◆ Required work
Reproduce every line of the listing below verbatim, omitting the pictures.

◆ Entries shown
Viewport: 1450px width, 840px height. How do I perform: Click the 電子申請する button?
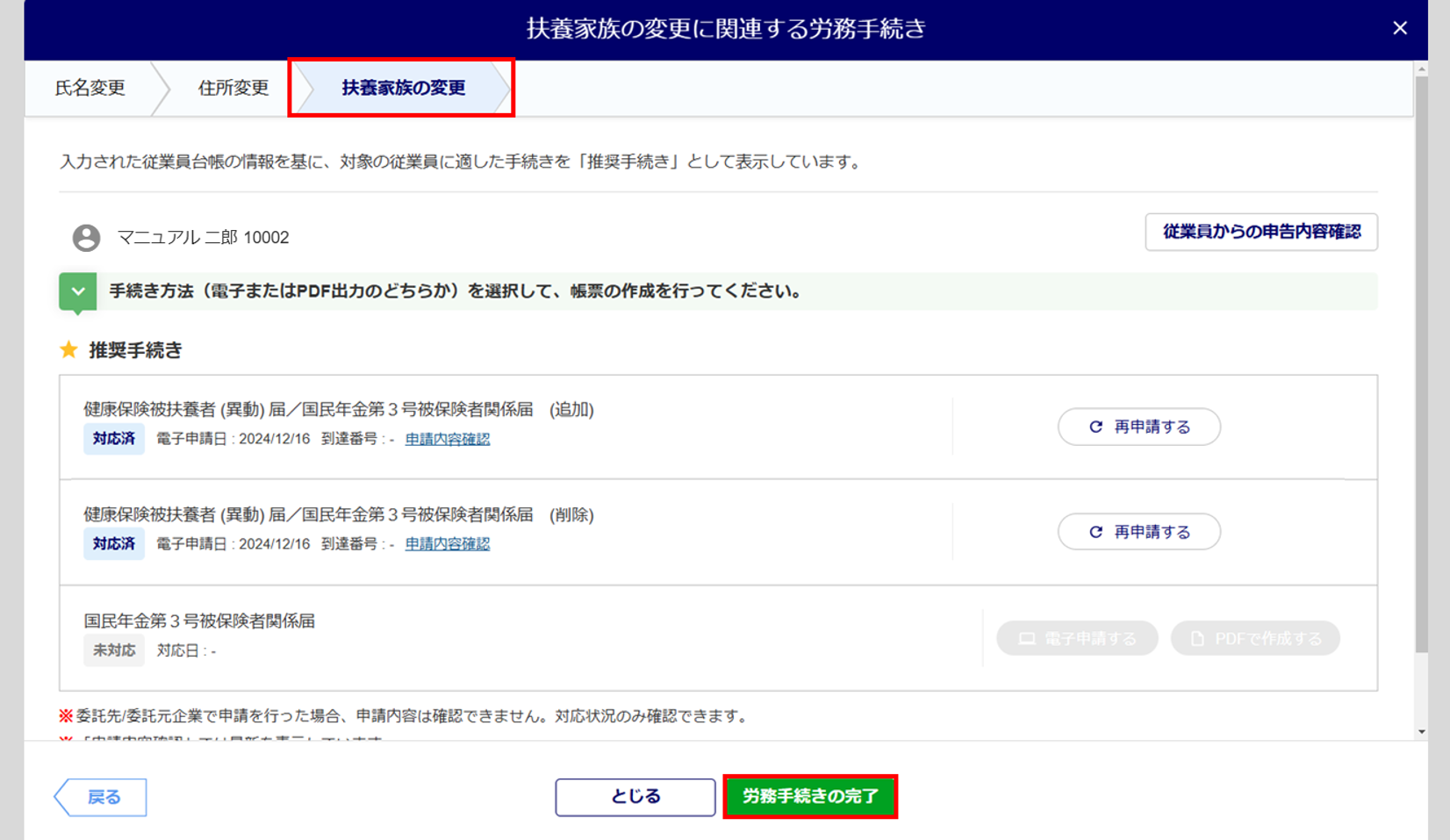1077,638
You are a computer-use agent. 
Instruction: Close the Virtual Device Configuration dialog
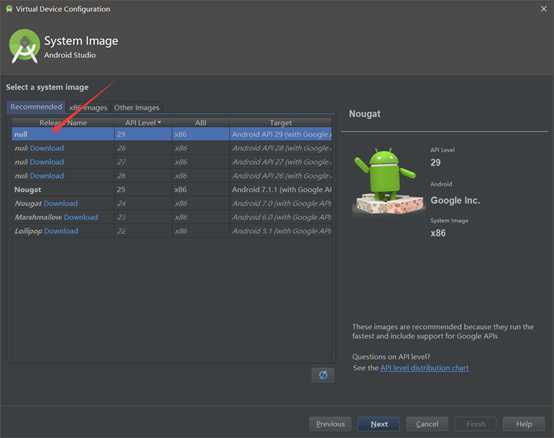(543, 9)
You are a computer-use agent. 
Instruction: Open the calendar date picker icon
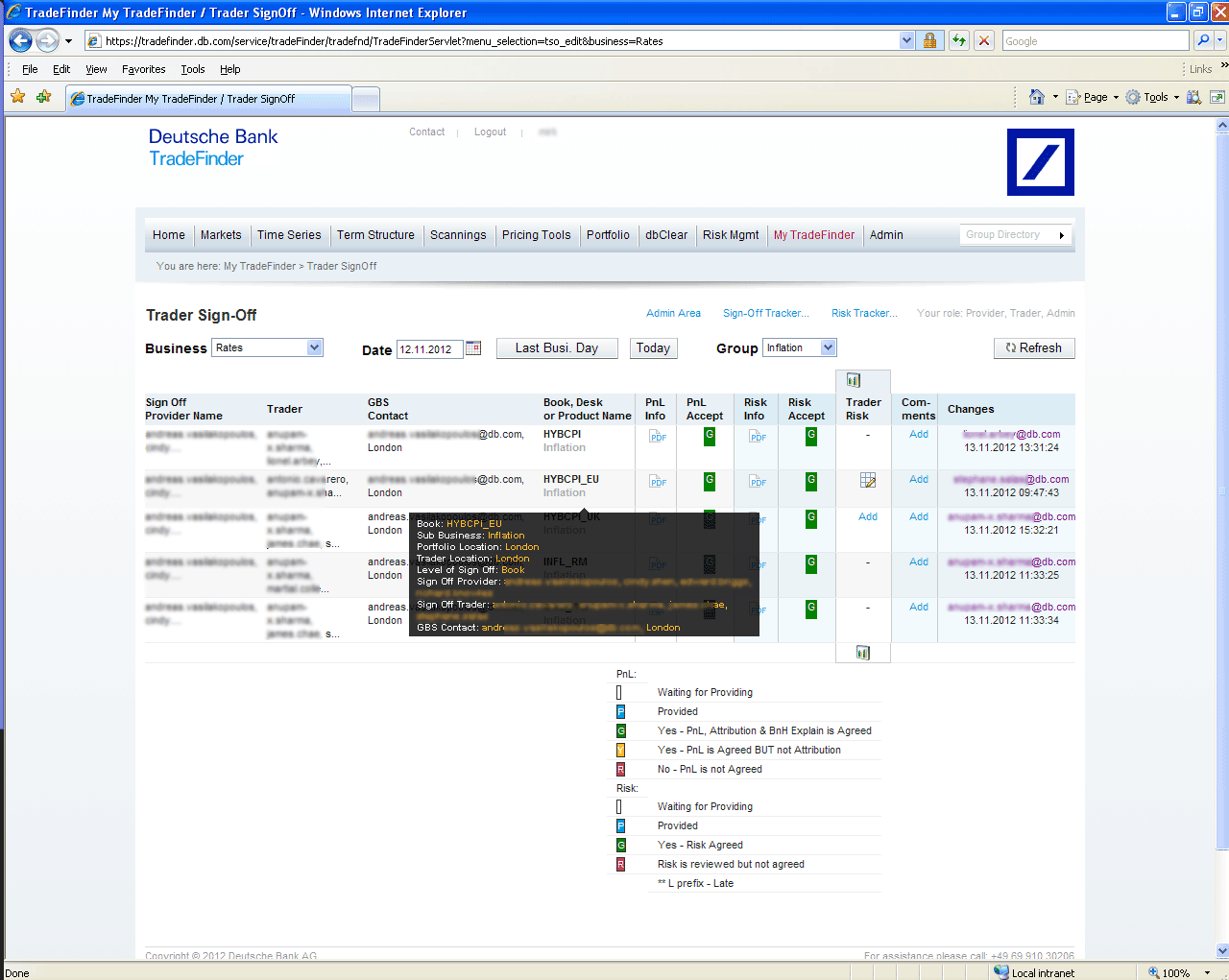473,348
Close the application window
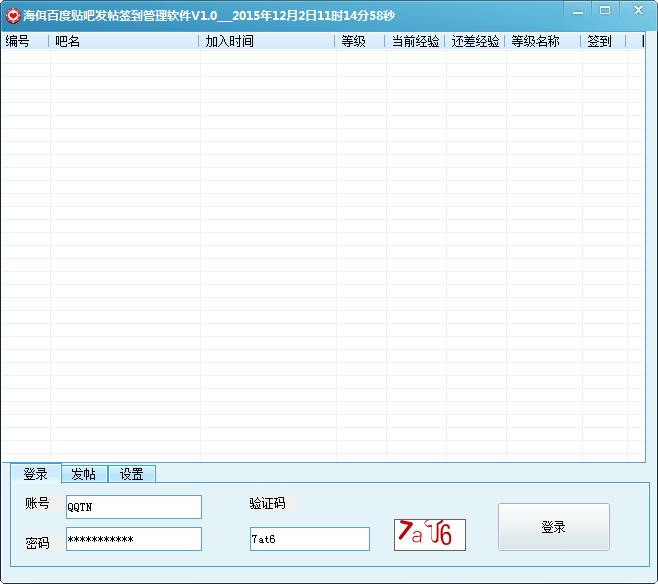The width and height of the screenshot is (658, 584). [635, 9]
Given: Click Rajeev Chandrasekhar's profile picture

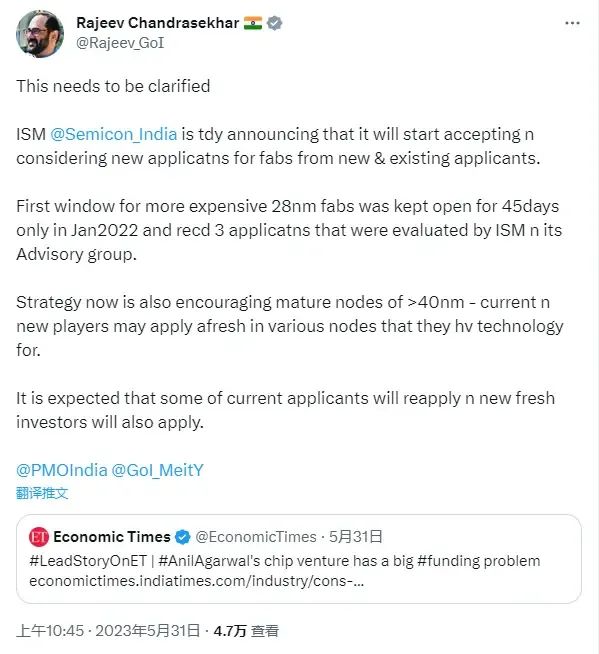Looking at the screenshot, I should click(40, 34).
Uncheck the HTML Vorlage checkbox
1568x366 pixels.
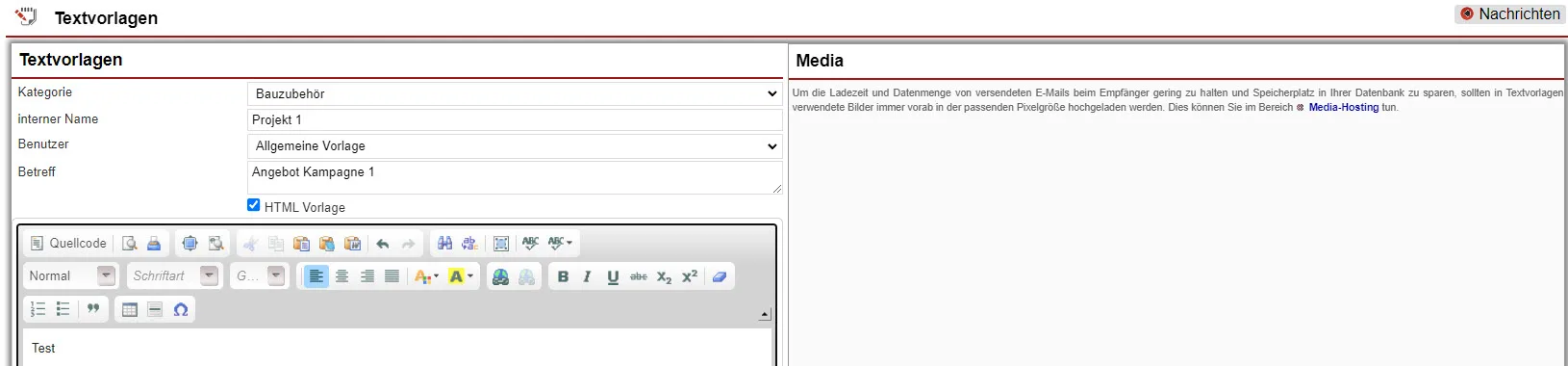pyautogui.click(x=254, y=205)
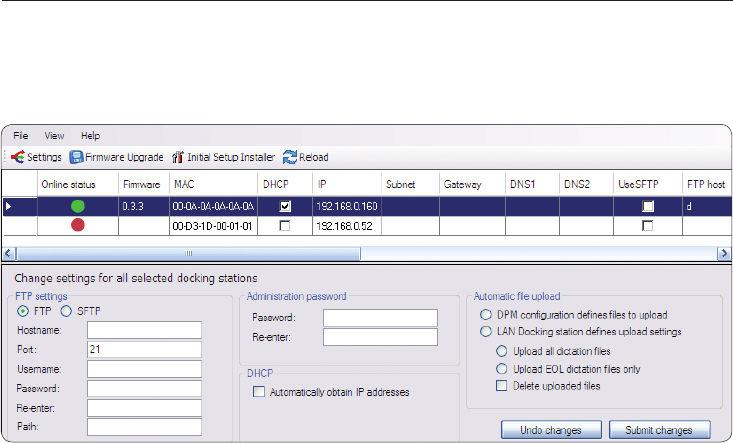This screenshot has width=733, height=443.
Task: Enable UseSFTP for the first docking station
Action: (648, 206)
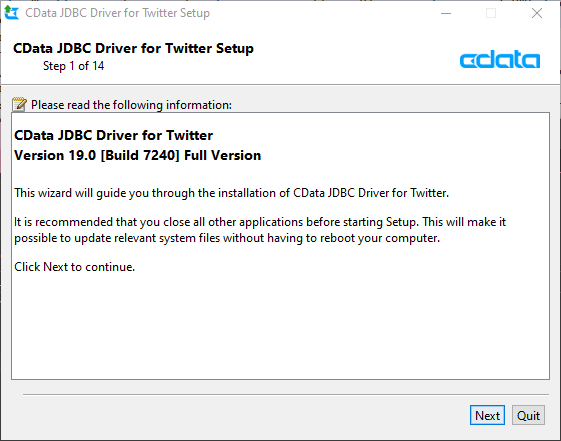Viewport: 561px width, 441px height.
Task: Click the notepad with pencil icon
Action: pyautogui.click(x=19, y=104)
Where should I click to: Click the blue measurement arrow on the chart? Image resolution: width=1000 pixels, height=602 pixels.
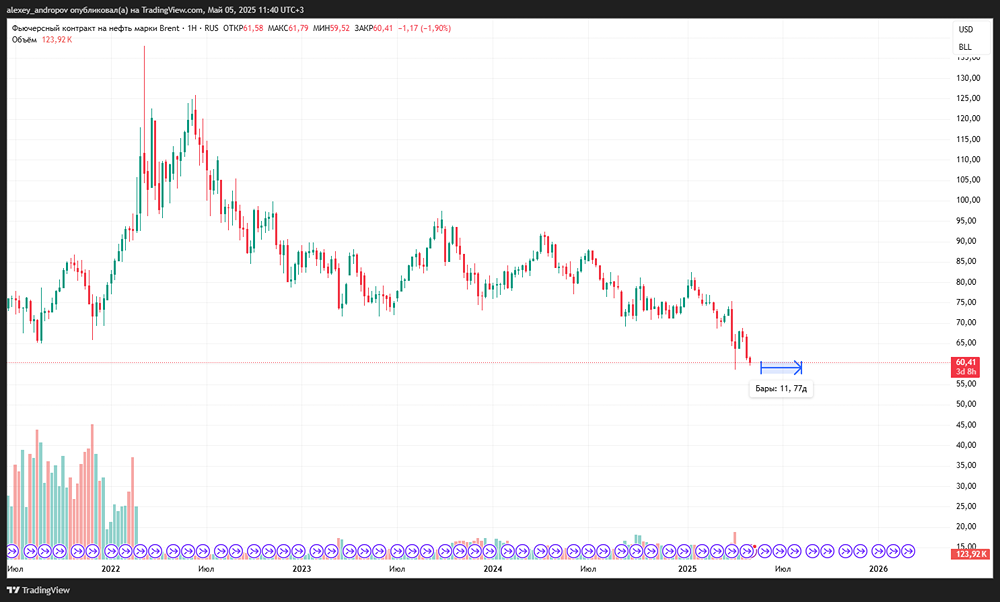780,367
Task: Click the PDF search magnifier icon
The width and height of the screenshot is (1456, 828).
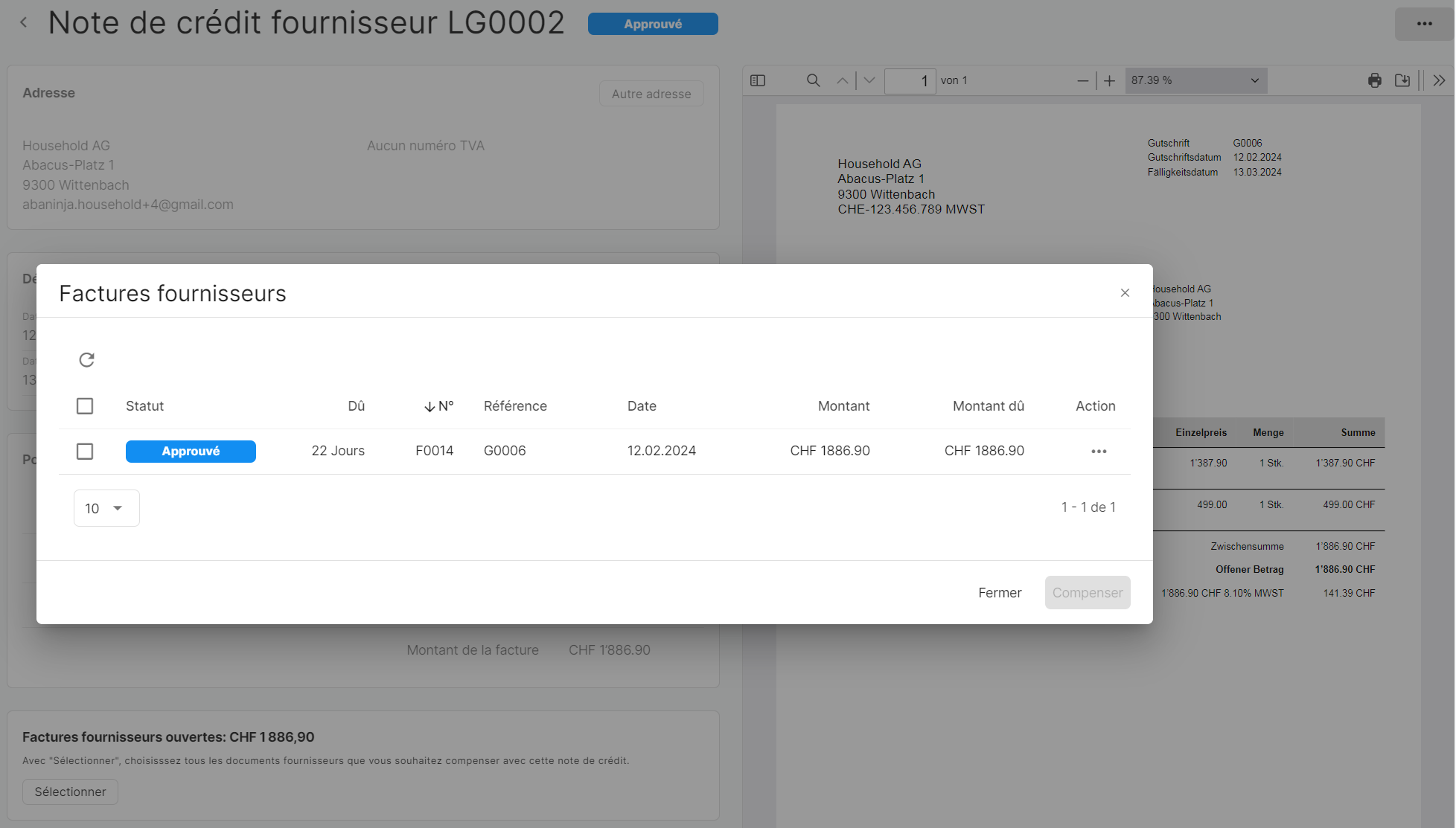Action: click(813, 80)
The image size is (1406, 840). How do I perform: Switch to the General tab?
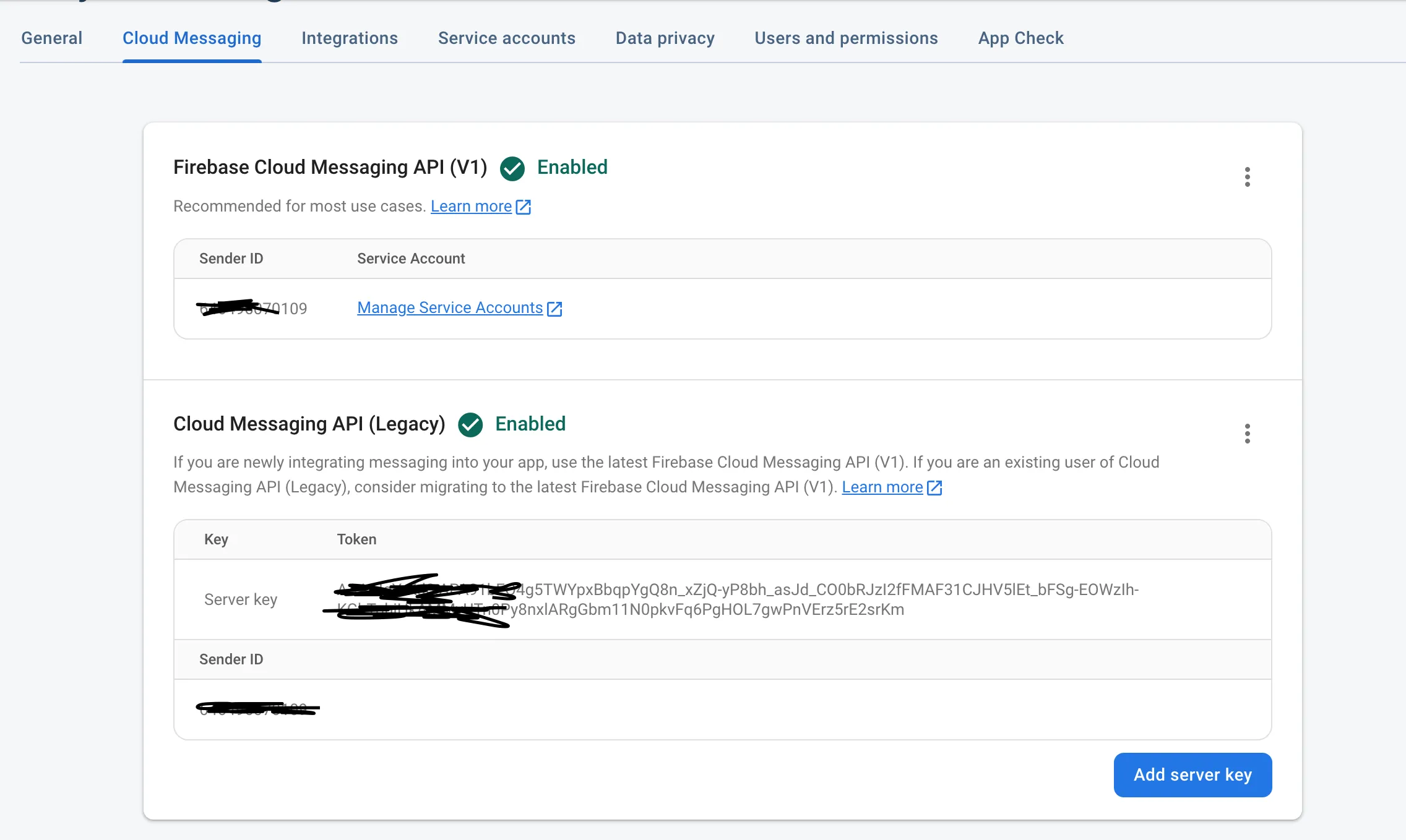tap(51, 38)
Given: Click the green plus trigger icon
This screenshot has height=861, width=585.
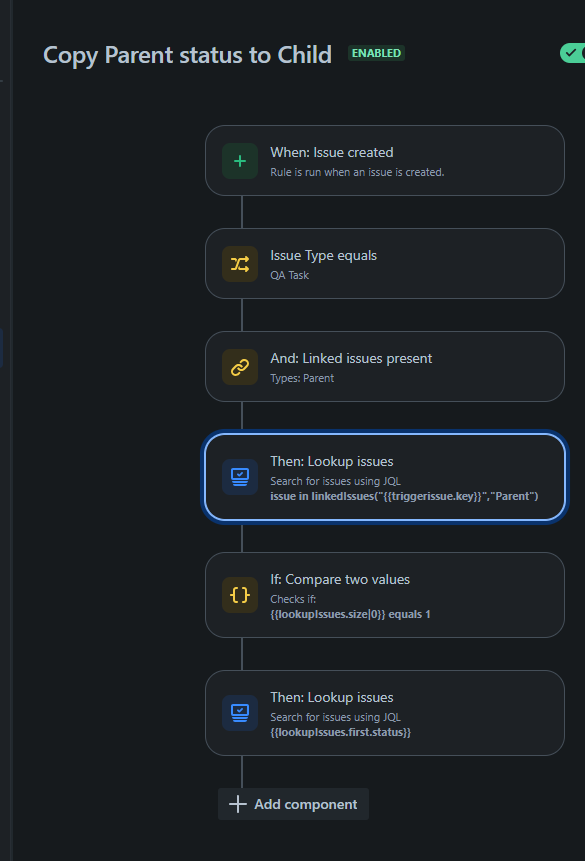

◆ Written solution
Viewport: 1450px width, 840px height. How do I perform: Click the 電子申請する button?
1077,638
You are a computer-use agent. 
Instruction: Close the Virtual Device Configuration dialog
(543, 9)
You are a computer-use agent. 
Instruction: Open the calendar date picker icon
473,348
Close the application window
The width and height of the screenshot is (658, 584). [635, 9]
Given: Click Rajeev Chandrasekhar's profile picture

Looking at the screenshot, I should click(40, 34).
Uncheck the HTML Vorlage checkbox
1568x366 pixels.
pyautogui.click(x=254, y=205)
This screenshot has width=733, height=443.
Task: Enable UseSFTP for the first docking station
Action: (648, 206)
Viewport: 561px width, 441px height.
Task: Click the notepad with pencil icon
Action: pyautogui.click(x=19, y=104)
Where should I click to: Click the blue measurement arrow on the chart? Image resolution: width=1000 pixels, height=602 pixels.
780,367
Task: Click the PDF search magnifier icon
The width and height of the screenshot is (1456, 828).
Action: click(813, 80)
The image size is (1406, 840). How do I perform: Switch to the General tab?
tap(51, 38)
Given: Click the green plus trigger icon
This screenshot has height=861, width=585.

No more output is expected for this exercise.